NV Energy last week issued a request for proposals (RFP) for 350 MW of renewable energy and supplemental battery storage.
The utility is requesting a minimum of 20 MW per project and will accept a range of solar, geothermal, wind, biomass and biogas technologies to be built in Nevada. Supplemental storage systems can be paired with an existing renewable resource or proposed as part of a new project.
- The request comes as two November ballot initiatives loom over the state: one will determine whether Nevada requires 50% of power generation come from renewables by 2030 and the other could eliminate energy monopolies.
NV Energy is preparing to ramp up its renewable energy portfolio, though the utility has also warned voters its decision to add renewables is contingent on the rejection of the anti-monopoly ballot measure, which was partly developed to spur renewable energy growth.
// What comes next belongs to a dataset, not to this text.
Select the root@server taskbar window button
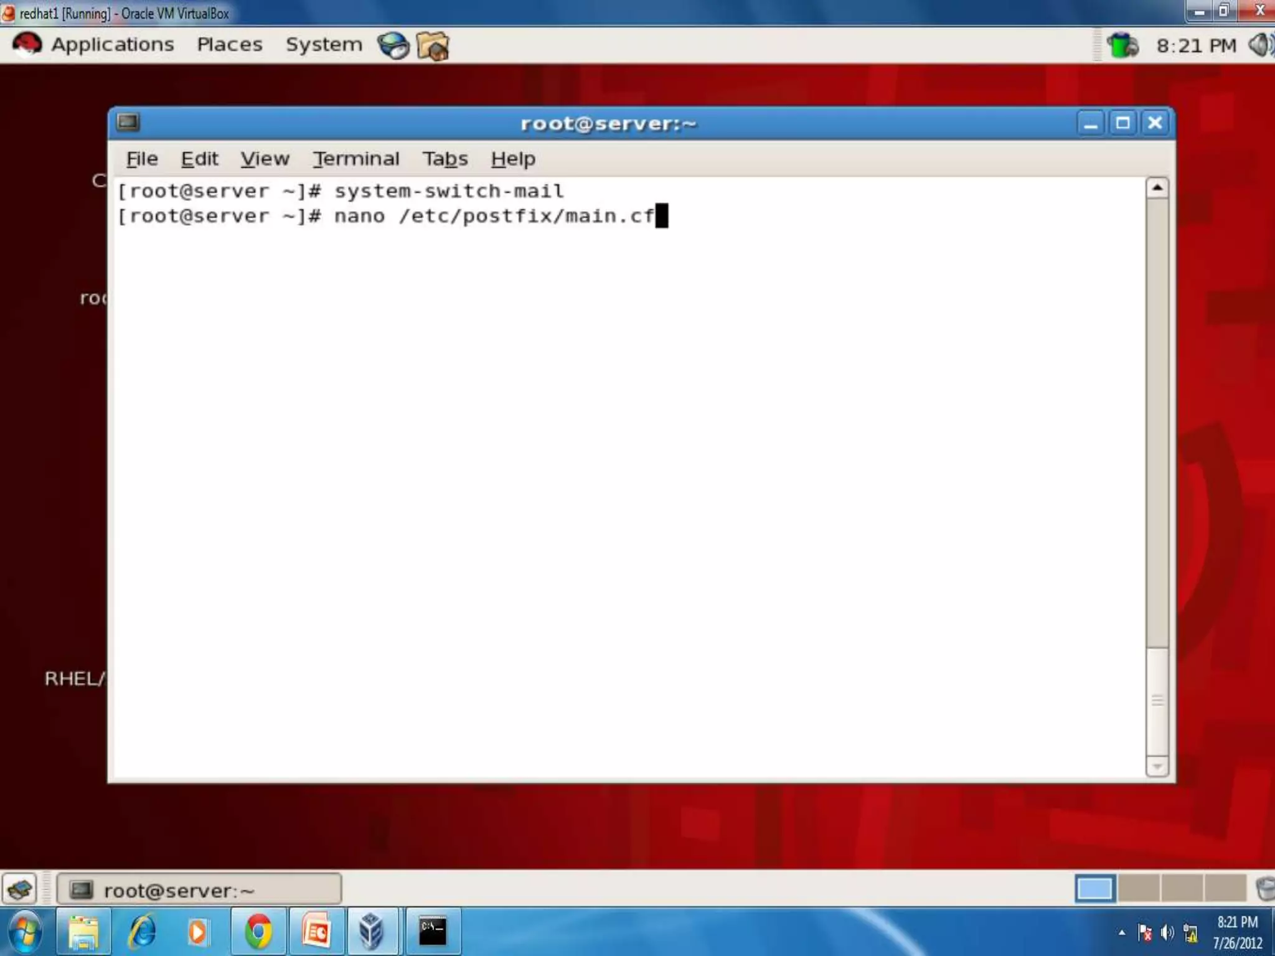Viewport: 1275px width, 956px height. [199, 890]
NV Energy is the largest utility in the state by far, serving 2.4 million of Nevada's nearly 3 million residents.
The utility says if voters approve the measure eliminating monopolies, it will not add renewable energy resources beyond the state's requirements. Those requirements, if a separate ballot measure passes, would require the state to generate 50% of its power from renewables by 2030. But NV Energy says it has its sights set on 100%.
The utility in June proposed to add over 1 GW of renewables to the state's renewable energy portfolio, which would double both the utility's and Nevada's renewable energy generation. The $2 billion proposal includes six new solar projects as well as additional battery storage.
"This newest effort keeps NV Energy on the path to achieving our longer-term goal of serving customers with 100% renewable energy," NV Energy President Doug Cannon said in a statement about the RFP.
Bids for new projects are due by December 10 and are contingent on approval from the state's Public Utilities Commission.